AIM OF THE EXERCISE
Please count how many lines of the material below contain the string "Task", treating uppercase and lowercase as different. Reply with the number alone.

DATA TO PROCESS
/---
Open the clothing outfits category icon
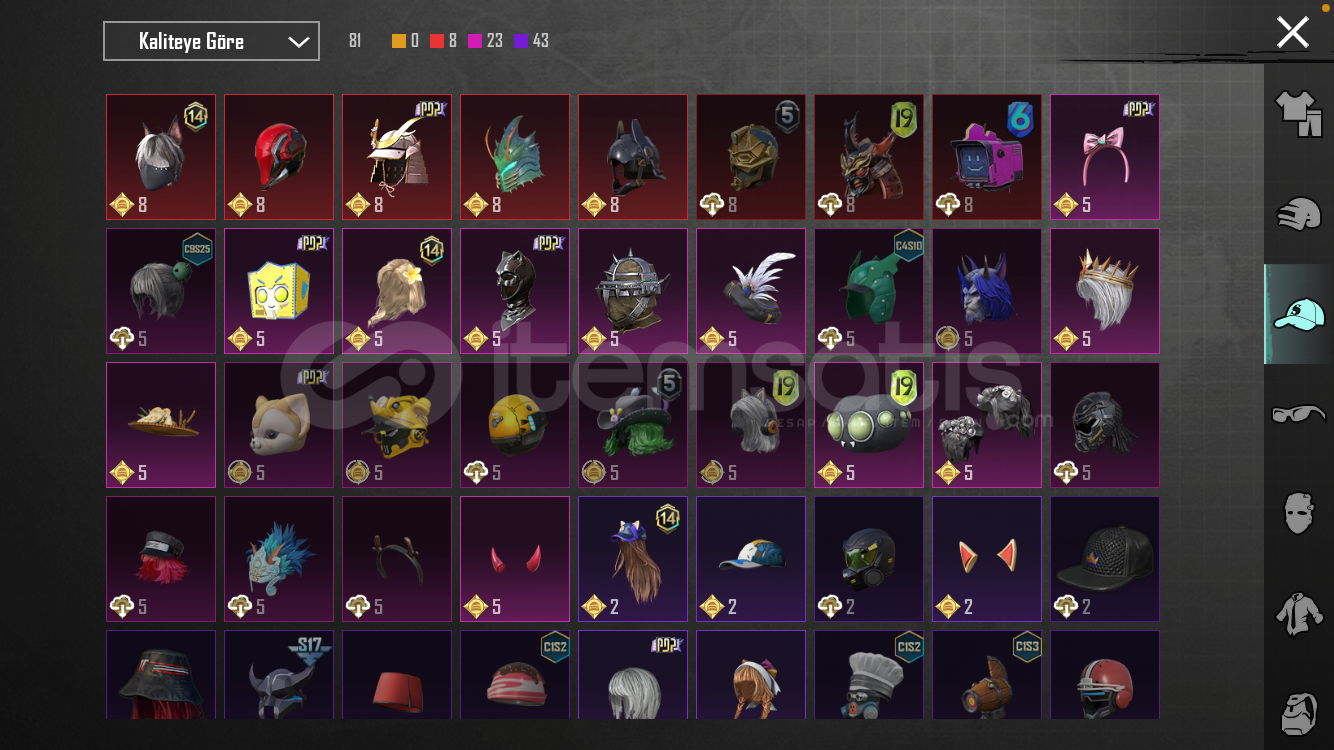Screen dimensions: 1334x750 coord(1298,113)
\---
/---
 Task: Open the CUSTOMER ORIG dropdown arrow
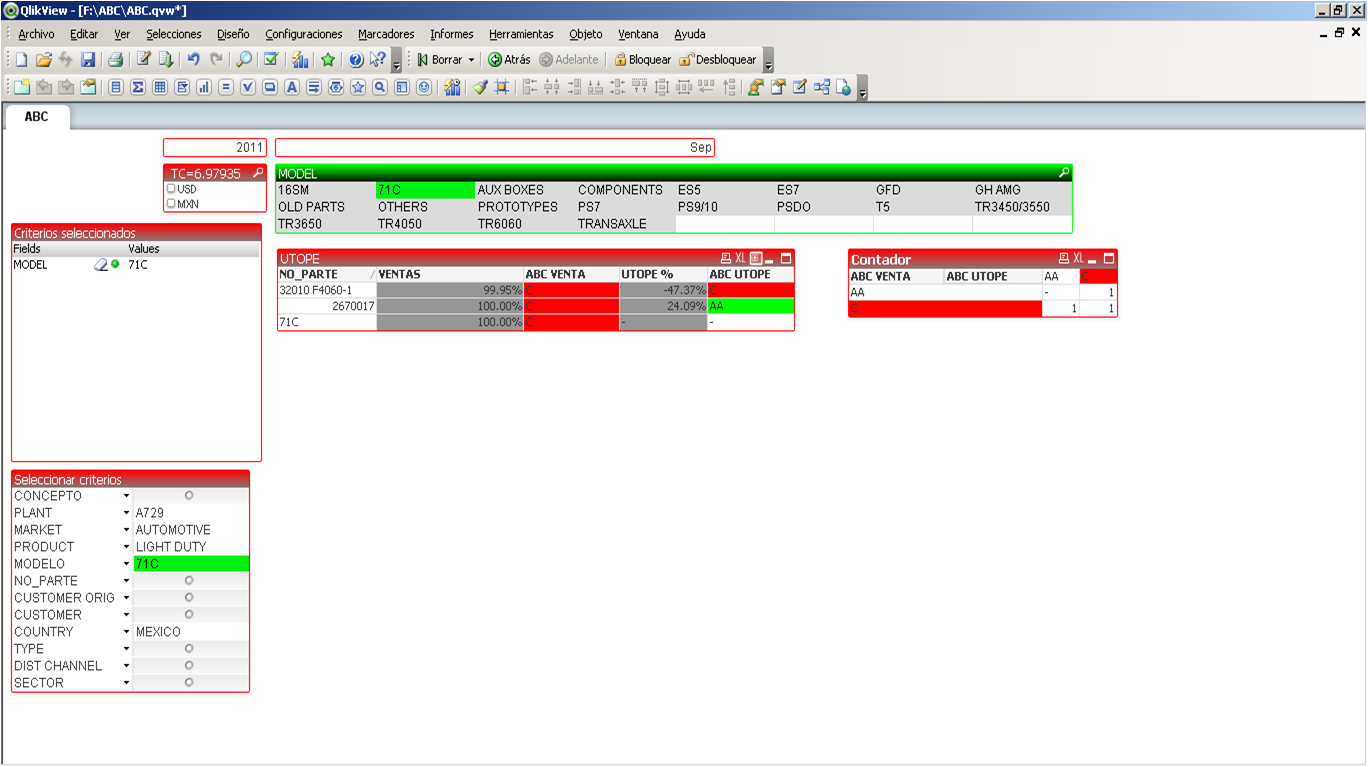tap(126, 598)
\---
/---
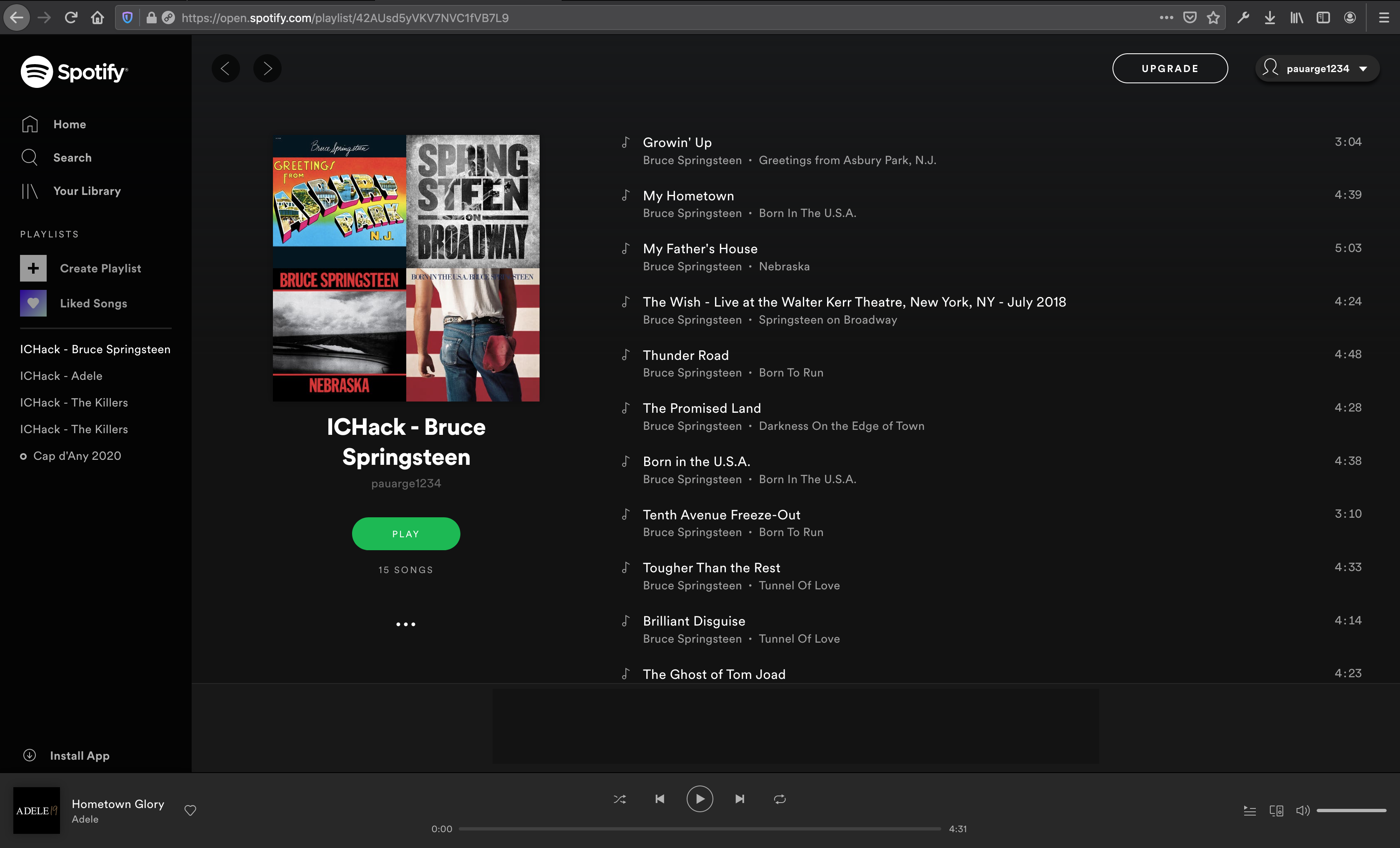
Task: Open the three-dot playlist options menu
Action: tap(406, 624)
\---
OUTPUT BELOW
2